*Written problem:* Copy out only the part of the data that opens with the line containing "Screen dimensions: 1568x570" and closes with the line containing "(x=323, y=482)", both lines included, and keep the requests. In the answers, multiply every coordinate by 1.75 and round to a whole number, with halves rounding up.

*Data listing:*
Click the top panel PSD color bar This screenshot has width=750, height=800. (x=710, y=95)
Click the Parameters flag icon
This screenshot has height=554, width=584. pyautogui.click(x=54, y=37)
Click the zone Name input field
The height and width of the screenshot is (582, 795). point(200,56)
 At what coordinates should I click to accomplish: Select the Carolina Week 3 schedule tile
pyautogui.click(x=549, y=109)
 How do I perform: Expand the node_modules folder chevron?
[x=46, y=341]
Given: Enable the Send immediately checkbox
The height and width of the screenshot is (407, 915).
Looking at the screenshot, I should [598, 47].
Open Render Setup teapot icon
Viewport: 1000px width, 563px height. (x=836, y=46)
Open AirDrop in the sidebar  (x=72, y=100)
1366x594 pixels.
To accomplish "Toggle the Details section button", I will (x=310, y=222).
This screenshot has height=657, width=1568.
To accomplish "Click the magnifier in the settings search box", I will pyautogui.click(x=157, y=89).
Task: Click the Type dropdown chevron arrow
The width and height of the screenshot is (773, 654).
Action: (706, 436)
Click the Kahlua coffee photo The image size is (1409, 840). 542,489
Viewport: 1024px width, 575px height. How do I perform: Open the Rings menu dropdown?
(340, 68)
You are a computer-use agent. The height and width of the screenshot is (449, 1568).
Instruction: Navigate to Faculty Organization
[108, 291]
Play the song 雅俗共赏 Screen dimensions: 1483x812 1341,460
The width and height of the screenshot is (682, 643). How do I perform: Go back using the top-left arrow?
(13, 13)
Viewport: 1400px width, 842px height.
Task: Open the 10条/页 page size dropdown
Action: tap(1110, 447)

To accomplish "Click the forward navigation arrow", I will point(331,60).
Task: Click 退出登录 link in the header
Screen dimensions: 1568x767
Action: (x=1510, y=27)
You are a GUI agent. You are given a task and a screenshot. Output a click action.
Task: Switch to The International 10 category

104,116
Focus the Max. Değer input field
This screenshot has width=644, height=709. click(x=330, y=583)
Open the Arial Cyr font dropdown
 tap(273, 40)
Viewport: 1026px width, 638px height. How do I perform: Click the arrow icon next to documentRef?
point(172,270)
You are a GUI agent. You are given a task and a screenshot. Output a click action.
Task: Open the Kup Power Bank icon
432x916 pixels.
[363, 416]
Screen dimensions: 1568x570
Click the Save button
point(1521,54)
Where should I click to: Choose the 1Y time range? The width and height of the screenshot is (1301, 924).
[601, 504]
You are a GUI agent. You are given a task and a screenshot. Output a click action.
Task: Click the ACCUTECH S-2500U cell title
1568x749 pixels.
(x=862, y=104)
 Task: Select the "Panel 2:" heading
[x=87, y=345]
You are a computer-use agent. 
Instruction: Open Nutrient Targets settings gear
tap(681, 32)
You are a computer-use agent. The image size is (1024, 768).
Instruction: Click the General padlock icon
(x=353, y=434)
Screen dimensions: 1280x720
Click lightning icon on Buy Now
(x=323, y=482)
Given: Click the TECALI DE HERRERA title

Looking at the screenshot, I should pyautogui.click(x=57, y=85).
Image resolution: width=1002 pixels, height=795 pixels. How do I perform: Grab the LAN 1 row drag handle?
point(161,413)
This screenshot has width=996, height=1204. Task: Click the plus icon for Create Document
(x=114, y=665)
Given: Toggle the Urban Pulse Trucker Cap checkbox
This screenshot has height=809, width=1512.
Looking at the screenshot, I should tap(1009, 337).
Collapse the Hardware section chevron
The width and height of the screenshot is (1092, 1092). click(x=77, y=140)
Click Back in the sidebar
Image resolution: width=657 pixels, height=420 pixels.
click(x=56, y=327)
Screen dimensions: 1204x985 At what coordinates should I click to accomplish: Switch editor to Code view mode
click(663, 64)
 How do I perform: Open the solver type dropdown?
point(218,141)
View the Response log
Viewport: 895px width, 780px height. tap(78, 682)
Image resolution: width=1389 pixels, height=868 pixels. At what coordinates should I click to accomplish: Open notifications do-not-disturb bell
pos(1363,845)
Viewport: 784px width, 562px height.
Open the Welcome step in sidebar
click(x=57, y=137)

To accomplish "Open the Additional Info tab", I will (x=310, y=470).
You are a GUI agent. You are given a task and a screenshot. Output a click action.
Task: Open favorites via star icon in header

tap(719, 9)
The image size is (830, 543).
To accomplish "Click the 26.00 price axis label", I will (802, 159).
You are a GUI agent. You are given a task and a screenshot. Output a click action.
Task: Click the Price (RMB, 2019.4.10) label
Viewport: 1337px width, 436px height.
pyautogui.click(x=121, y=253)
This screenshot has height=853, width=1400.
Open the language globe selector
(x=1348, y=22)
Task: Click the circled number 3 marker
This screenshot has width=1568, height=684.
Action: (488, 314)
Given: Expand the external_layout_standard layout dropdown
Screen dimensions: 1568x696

*Solution to the exercise:*
Screen dimensions: 1568x570
Click the Save button
point(2662,95)
Where should I click to: Choose the 1Y time range? The width and height of the screenshot is (1301, 924).
[1052, 882]
You are a GUI agent. You are given a task and a screenshot. Output a click action.
Task: Click the ACCUTECH S-2500U cell title
1568x749 pixels.
(x=1509, y=182)
 Task: Select the "Panel 2:" heading
[x=152, y=604]
You are a computer-use agent. 
Instruction: Open Nutrient Targets settings gear
tap(1192, 56)
You are a computer-use agent. The image size is (1024, 768).
Instruction: Click the General padlock icon
(x=618, y=760)
Screen dimensions: 1280x720
Click lightning icon on Buy Now
(x=565, y=844)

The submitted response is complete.